Batman: The Greatest Stories Ever Told

Batman: The Greatest Stories Ever Told

By Various (DC Comics)
ISBN: 1-84576-038-7

If you buy into the myth, then there are actually many, many great Batman stories. Over the decades lots of very talented creators excelled themselves with the various toys and icons of Gotham City. That’s not to say that there haven’t been some real turkeys along the way, but on the whole people seem to extend themselves for Batman. Often the real problem is one of context, since many stories worry reprint editors in terms of “Sell-By Date”; as if nearly eight decades of creativity can avoid looking dated to some modern consumers.

Guys, who cares? These are the ones who want to colourise Citizen Kane and Arsenic and Old Lace, add cell-phones to Shakespeare and never read any book written before 1989. If they can’t get Wuthering Heights unless Angelina’s in it, their money’s no good anyway.

At least this selection contains a few general rarities from the canon, although the origin from Detective Comics #33 (1939) has been seen so often that most fans can draw it from memory – and many parody artists have. ‘The Case of the Honest Crook’ comes from Batman #5 (1941) and ‘The Secret Life of the Catwoman’ is from #62 (1951). ‘Robin Dies at Dawn’ (Batman #156, 1963) is one of the last classic-look tales before Julie Schwartz, John Broome and Gardner Fox projected Batman into the Silver Age of Comics with their “New Look”, a period strangely unrepresented here.

‘The Batman Nobody Knows’ comes from Batman #250, an attempt by Frank Robbins and Dick Giordano to rationalize the then newly-restored aura of mystery to the character, whilst ‘The Joker’s Five-Way Revenge’ (Batman #251, 1973) is a genuine classic from Denny O’Neil and Neal Adams that totally redefined the Joker for our age. For many people this is The Definitive Batman/Joker story.

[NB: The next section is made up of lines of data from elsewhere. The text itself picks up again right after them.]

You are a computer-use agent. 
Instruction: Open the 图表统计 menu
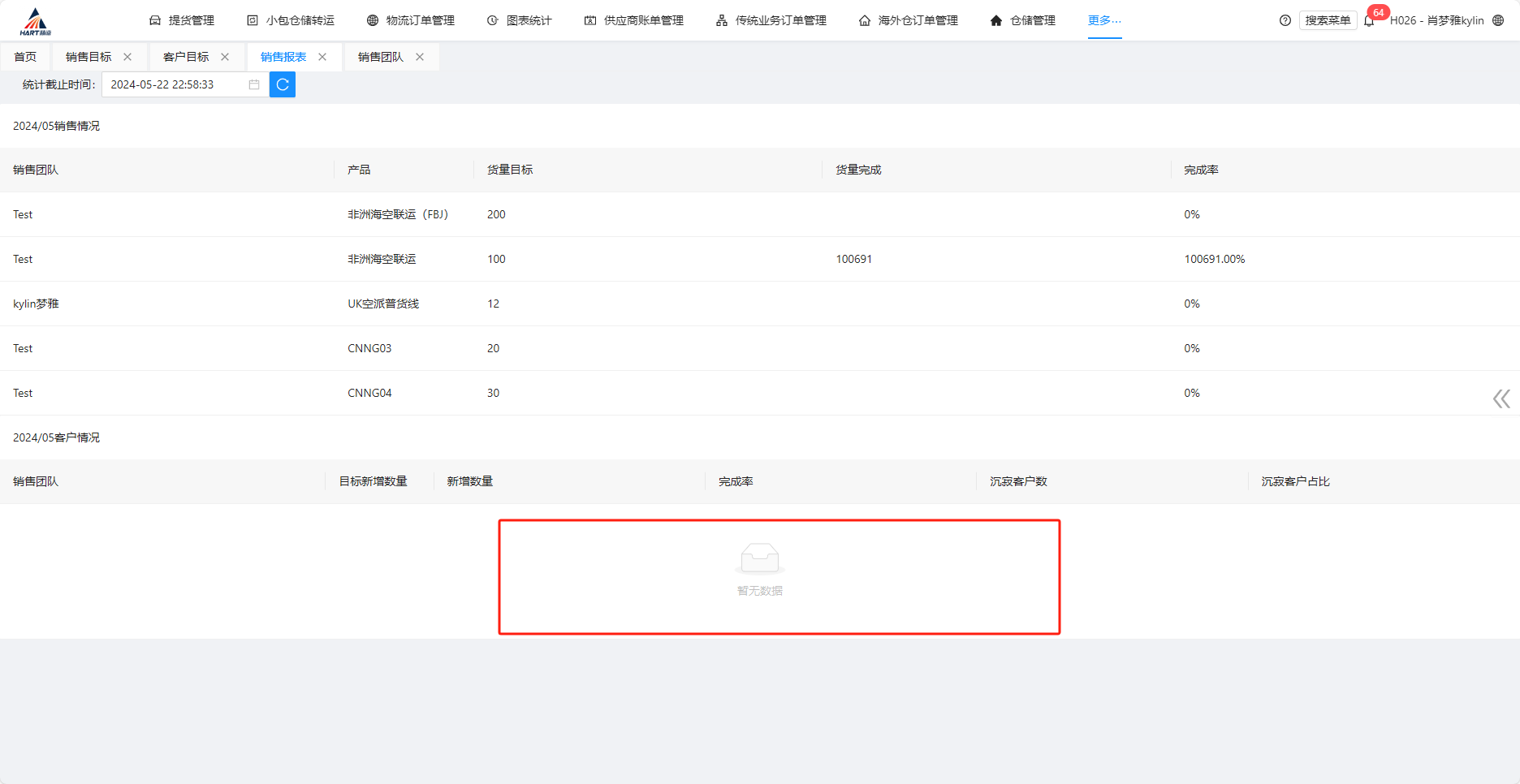point(520,20)
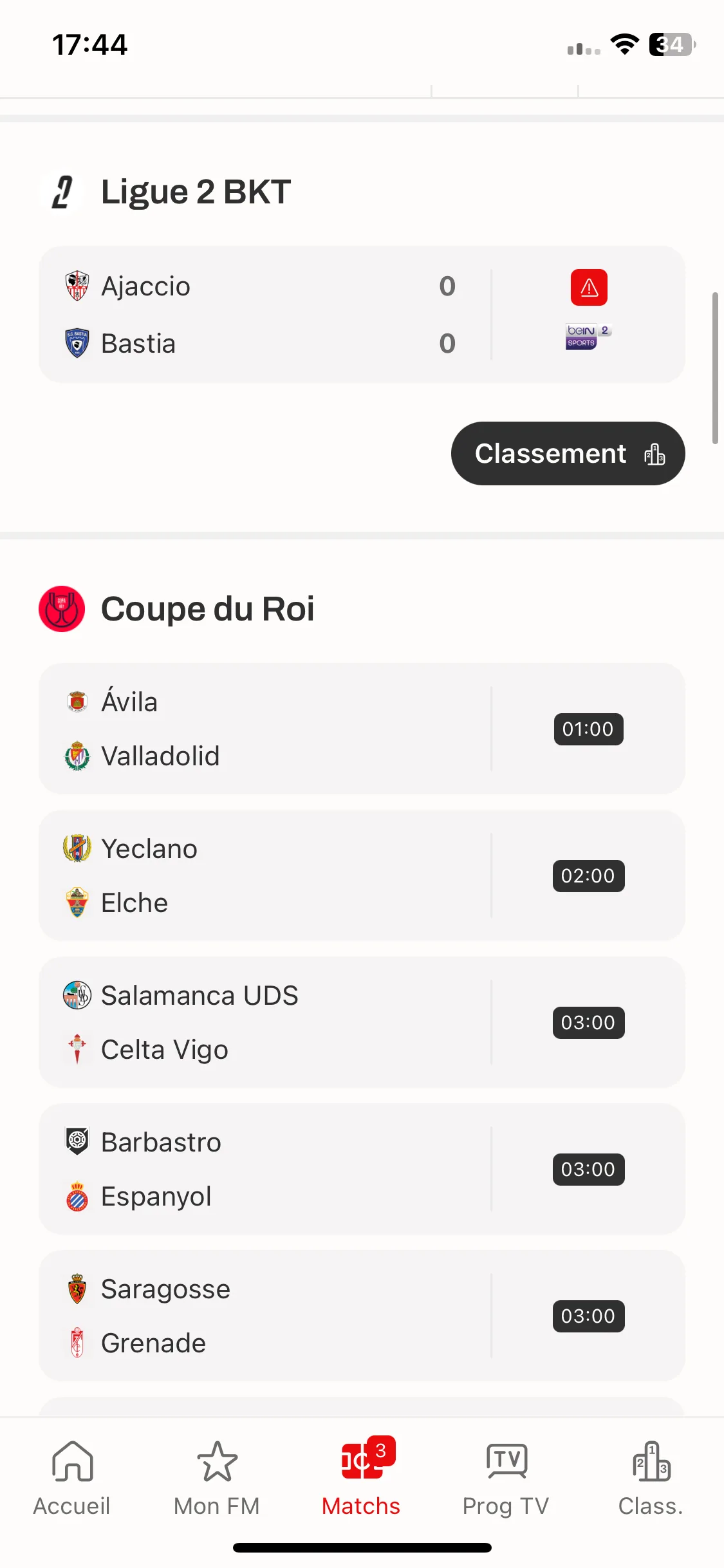Image resolution: width=724 pixels, height=1568 pixels.
Task: Tap the red alert icon for Ajaccio–Bastia
Action: [x=589, y=287]
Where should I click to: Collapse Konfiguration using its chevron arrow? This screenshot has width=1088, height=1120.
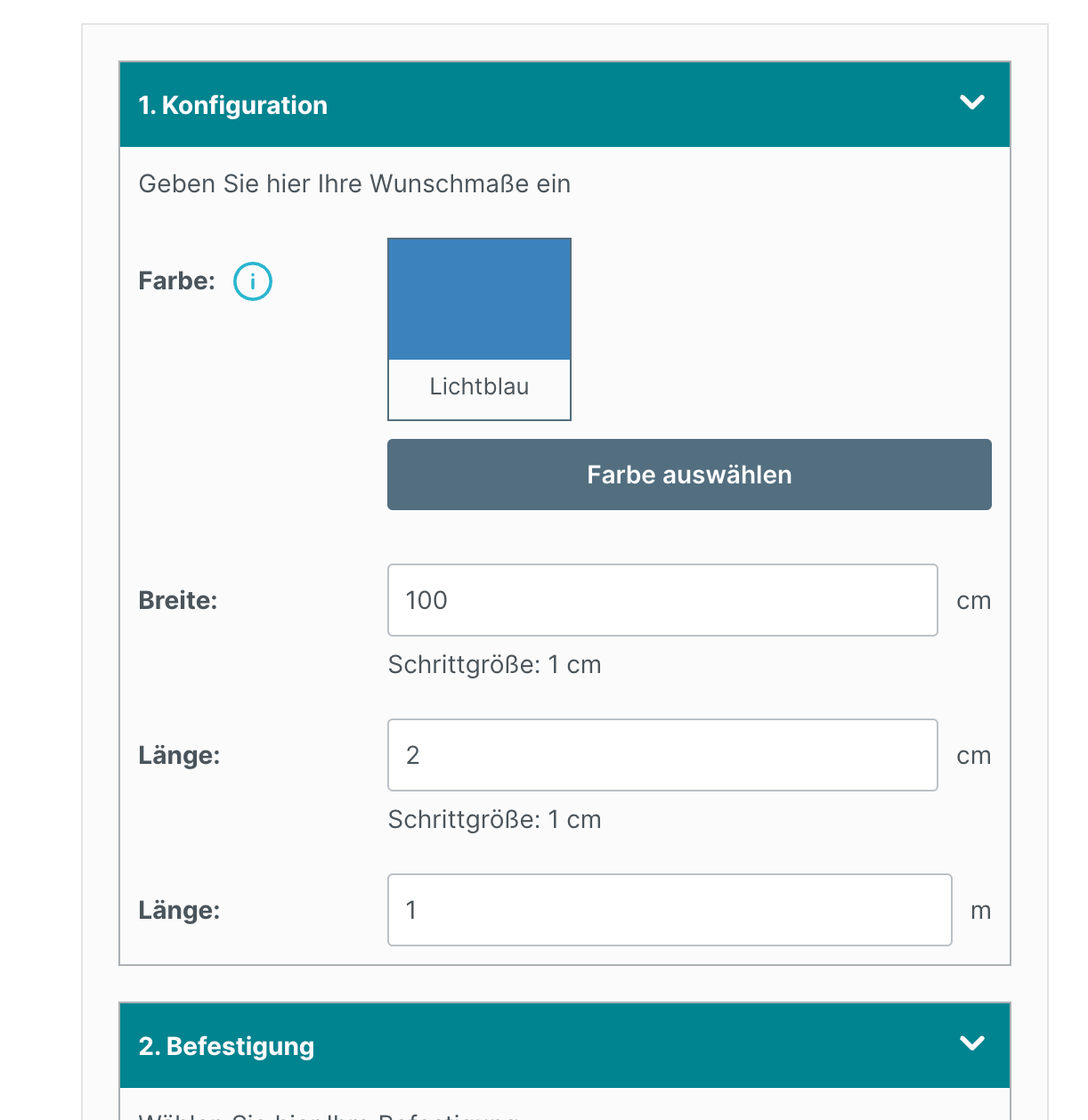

Steve Englehart is fondly remembered for his collaboration with Marshall Rogers, but ‘Night of the Stalker’ (Detective #439, 1974), illustrated by Vin and Sal Amendola, with Giordano inks is one of his most powerful and emotive successes, but Rogers’s accompanying illustrations for O’Neil’s lacklustre prose vignette ‘Death Comes at Midnight and Three’ displays little of his design skill. It originally ran in DC Special Series #15 (1978). Number 21 of that magazine (1980) gave us Frank Miller’s first Bat story when he illustrated O’Neil’s ‘Wanted: Santa Claus – Dead or Alive’.

In 1987 legendary and beloved artist Dick Sprang was coaxed out of retirement to produce a double page spread for Detective #572, which here precedes the introspective ‘…My Beginning… and My Probable End’ (Detective #574), by Mike W Barr, Alan Davis and Paul Neary. Bringing us out of the nineties is ‘Favourite Things’ by Mark Millar and Steve Yeowell (Legends of the Dark Knight #79, 1996) and the twenty-first century is represented by ’24/7′ by Devin Grayson and Roger Robinson from Gotham Knights #32 (2002).

In an industry that’s constantly seeking to reinvent and revitalize itself, it’s oddly reassuring to see that entertainment can have a timeless quality, even in a supposedly “throw-away” medium like the comic strip.